--- Fragmento para leer ---
______
Se podría alargar indefinidamente la lista de distorsiones de la realidad, pero destaca sobre todo el terror que esta locura, aparentemente imparable, intenta infundirnos, y realmente parece que no hay salida más allá de la pura reacción.

Sin embargo, existe otra vía: un sencillo pero radical retorno a la realidad.

Retornar, reafirmar la realidad más allá de la falsificación propia de la propaganda putiniana no significa simplemente reconocer que el agresor no puede confundirse ni ponerse al mismo nivel que el agredido, que por muchos errores que haya podido cometer Occidente, nada puede justificar la tragedia a la que estamos asistiendo. Frente a una voluntad de poder casi patológica y suicida (porque amenazar con el uso –aunque sea preventivo– de armas nucleares es literalmente amenazar con el suicidio de la humanidad), todo eso resulta cada vez más evidente y habrá que aclarar los motivos, pero no basta ni es lo esencial. Hay que salir de la espiral de odio.

Aquí, lo primero que hay que dejar claro es que, a pesar de todo lo que está pasando en Ucrania y de lo que el presidente Putin va predicando, Occidente no odia a los rusos. Es la Rusia de Putin la que odia, y quizá no odia a Occidente tanto como a sí misma. Así lo testimonian muchos rusos que huyen de su país porque ya no pueden soportar el clima de odio que se respira, que se han visto acallados porque no se pliegan a sufrir ese clima y se distancian de las iniciativas de su gobierno.

Pero que hasta la Rusia de Putin se odia a sí misma se ve también en otros testimonios. Una Rusia que alimenta el resurgimiento del culto a Stalin porque, a pesar de los millones de muertes que causó, podría devolverle la grandeza perdida (que hoy vuelve a perseguir), no tendría otro lugar más que la sala de un tribunal para un escritor como Vasili Grossman, que se atrevía a plantear la cuestión de las comparaciones entre Lenin, Stalin y Hitler: «Para matarlos, tuvieron que explicar que los kulaki no eran hombres. Sí, como cuando los alemanes decían que los judíos no eran hombre. Igual que Lenin y Stalin: los kulaki no son hombres. ¡Pero eso es mentira! ¡Hombres! Eran hombres. Eso es lo que hay que empezar a entender. Eran todos hombres».
______
--- Partes del ejercicio ---
1 > Edita el fragmento en todo lo que va desde "Sin embargo, existe" hasta "espiral de odio." y sustituye "el agresor" por "el invasor".
2 > Enumera todas las personas que el fragmento menciona por su nombre.
3 > Según el fragmento, ¿qué hacen muchos rusos que ya no pueden soportar el clima de odio que se respira?
______
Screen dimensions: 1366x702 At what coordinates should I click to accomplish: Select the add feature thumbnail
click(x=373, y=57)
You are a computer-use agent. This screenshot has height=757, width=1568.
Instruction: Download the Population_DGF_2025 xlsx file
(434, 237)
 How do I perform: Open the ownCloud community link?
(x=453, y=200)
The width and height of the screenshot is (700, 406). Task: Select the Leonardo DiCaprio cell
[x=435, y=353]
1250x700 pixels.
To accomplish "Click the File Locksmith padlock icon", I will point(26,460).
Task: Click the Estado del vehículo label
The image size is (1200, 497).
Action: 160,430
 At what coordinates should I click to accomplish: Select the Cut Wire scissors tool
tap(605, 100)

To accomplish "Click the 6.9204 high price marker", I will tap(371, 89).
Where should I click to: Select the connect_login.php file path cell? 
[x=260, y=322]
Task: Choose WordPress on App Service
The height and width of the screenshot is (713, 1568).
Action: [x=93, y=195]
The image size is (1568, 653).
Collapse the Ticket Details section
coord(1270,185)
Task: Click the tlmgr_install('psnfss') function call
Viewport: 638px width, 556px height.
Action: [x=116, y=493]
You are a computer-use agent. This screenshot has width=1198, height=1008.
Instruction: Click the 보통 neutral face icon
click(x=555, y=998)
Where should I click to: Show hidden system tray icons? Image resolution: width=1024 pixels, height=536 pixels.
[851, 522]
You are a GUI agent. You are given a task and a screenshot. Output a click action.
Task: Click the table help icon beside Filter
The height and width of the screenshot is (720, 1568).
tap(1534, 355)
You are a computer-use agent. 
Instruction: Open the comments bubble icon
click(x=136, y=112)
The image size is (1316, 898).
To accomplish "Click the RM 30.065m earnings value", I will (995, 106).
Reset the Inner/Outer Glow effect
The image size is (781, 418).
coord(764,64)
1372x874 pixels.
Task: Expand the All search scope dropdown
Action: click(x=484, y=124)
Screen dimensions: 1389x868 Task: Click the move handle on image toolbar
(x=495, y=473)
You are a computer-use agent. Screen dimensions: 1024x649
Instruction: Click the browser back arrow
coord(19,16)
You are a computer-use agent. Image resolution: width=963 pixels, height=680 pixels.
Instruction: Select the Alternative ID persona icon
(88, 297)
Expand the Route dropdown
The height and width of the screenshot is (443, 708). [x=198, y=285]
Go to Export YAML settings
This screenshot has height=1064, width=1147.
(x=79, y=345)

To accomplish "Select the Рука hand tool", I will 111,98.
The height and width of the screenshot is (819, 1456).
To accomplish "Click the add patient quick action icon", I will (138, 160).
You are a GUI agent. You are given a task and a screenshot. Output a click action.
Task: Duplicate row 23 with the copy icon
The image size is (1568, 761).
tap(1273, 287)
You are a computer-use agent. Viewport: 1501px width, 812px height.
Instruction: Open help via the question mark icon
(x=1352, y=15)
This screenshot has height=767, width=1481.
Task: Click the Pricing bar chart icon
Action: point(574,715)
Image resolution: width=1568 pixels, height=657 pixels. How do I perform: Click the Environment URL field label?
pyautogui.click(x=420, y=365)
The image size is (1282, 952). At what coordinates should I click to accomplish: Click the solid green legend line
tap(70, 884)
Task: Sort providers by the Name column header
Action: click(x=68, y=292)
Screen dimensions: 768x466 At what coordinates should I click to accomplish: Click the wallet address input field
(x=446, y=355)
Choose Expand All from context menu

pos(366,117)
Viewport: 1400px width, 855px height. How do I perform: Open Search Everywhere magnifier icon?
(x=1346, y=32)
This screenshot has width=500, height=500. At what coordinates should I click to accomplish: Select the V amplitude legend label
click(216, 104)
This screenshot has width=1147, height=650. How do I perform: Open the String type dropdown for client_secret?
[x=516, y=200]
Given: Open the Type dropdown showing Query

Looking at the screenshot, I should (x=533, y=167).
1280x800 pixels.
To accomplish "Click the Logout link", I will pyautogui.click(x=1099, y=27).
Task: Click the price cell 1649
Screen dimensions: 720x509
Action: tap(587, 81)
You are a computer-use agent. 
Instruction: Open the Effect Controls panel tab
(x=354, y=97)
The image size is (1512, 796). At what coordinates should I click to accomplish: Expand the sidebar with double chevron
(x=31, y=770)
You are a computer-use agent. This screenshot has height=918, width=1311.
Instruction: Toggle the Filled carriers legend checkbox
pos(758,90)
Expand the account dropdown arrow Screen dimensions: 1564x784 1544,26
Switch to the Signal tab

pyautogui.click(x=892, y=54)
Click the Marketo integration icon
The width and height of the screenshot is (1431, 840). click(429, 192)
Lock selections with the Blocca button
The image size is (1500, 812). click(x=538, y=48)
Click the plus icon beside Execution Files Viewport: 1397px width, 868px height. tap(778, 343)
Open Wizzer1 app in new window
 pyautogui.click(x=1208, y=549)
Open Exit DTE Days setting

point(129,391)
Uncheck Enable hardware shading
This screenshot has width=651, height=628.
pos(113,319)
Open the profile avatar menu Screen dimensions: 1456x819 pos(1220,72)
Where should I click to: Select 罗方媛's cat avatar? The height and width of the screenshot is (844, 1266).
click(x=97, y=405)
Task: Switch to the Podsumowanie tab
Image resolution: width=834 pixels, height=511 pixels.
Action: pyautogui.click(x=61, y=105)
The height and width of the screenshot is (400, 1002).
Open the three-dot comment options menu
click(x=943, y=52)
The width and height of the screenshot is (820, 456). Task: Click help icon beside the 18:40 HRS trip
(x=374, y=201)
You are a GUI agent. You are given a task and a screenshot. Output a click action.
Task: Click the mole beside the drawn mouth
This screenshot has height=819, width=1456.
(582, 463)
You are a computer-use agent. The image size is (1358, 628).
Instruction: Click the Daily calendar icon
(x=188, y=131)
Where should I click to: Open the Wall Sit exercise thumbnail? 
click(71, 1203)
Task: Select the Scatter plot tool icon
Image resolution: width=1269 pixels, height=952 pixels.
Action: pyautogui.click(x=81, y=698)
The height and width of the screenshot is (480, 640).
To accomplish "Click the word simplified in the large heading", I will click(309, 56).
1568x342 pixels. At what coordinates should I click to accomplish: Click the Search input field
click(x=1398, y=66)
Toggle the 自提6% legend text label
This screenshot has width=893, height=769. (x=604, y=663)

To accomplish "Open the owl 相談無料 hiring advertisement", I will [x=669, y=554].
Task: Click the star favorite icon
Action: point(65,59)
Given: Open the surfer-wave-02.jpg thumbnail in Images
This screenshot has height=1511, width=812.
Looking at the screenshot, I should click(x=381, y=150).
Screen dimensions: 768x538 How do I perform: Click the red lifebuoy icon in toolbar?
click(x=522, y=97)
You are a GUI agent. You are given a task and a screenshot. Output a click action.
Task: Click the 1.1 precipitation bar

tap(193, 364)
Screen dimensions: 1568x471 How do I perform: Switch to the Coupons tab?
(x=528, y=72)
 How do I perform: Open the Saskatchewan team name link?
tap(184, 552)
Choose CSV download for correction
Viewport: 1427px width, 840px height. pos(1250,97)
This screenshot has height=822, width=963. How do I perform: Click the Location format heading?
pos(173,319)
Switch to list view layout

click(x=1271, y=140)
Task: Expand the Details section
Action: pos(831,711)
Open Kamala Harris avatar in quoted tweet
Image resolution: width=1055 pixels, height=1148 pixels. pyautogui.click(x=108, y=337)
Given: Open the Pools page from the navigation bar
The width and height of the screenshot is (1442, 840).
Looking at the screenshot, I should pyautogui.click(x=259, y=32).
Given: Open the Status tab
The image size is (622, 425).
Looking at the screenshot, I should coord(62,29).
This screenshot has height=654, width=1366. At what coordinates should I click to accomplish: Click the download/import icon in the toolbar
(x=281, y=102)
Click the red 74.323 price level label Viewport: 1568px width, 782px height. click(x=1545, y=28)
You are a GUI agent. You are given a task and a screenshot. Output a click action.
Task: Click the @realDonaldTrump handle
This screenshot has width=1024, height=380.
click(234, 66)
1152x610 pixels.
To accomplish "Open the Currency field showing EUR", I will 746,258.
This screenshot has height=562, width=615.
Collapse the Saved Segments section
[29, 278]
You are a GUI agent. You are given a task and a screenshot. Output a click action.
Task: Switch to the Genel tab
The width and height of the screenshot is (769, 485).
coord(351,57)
______
--- Resultados del ejercicio ---
1 >
Sin embargo, existe otra vía: un sencillo pero radical retorno a la realidad.

Retornar, reafirmar la realidad más allá de la falsificación propia de la propaganda putiniana no significa simplemente reconocer que el invasor no puede confundirse ni ponerse al mismo nivel que el agredido, que por muchos errores que haya podido cometer Occidente, nada puede justificar la tragedia a la que estamos asistiendo. Frente a una voluntad de poder casi patológica y suicida (porque amenazar con el uso –aunque sea preventivo– de armas nucleares es literalmente amenazar con el suicidio de la humanidad), todo eso resulta cada vez más evidente y habrá que aclarar los motivos, pero no basta ni es lo esencial. Hay que salir de la espiral de odio.

2 > Putin, Stalin, Vasili Grossman, Lenin, Hitler

3 > Huyen de su país.